>>>>>

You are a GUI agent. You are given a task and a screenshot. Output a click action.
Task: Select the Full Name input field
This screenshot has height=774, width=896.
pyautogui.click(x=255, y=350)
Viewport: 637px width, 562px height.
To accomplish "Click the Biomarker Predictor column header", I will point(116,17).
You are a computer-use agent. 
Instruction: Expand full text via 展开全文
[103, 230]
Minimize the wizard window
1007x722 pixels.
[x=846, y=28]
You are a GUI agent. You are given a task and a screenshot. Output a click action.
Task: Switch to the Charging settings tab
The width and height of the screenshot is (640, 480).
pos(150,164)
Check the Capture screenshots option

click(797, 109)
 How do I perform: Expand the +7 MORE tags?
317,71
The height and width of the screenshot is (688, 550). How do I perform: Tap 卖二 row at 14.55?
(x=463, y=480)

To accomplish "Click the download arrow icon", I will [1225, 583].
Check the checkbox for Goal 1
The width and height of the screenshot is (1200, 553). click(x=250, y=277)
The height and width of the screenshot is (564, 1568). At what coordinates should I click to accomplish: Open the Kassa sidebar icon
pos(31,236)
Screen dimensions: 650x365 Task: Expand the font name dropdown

<<<<<

- Task requirements
Reproduce all of the records above line for line, with no change to any character.

- Response to this task
You are a GUI agent. You are given a task and a screenshot. Output a click action.
Task: Select the Full Name input field
This screenshot has height=774, width=896.
pyautogui.click(x=255, y=350)
Viewport: 637px width, 562px height.
To accomplish "Click the Biomarker Predictor column header", I will point(116,17).
You are a computer-use agent. 
Instruction: Expand full text via 展开全文
[103, 230]
Minimize the wizard window
1007x722 pixels.
[x=846, y=28]
You are a GUI agent. You are given a task and a screenshot. Output a click action.
Task: Switch to the Charging settings tab
The width and height of the screenshot is (640, 480).
pos(150,164)
Check the Capture screenshots option

click(797, 109)
 How do I perform: Expand the +7 MORE tags?
317,71
The height and width of the screenshot is (688, 550). How do I perform: Tap 卖二 row at 14.55?
(x=463, y=480)

To accomplish "Click the download arrow icon", I will [1225, 583].
Check the checkbox for Goal 1
The width and height of the screenshot is (1200, 553). click(x=250, y=277)
The height and width of the screenshot is (564, 1568). At what coordinates should I click to accomplish: Open the Kassa sidebar icon
pos(31,236)
Screen dimensions: 650x365 Task: Expand the font name dropdown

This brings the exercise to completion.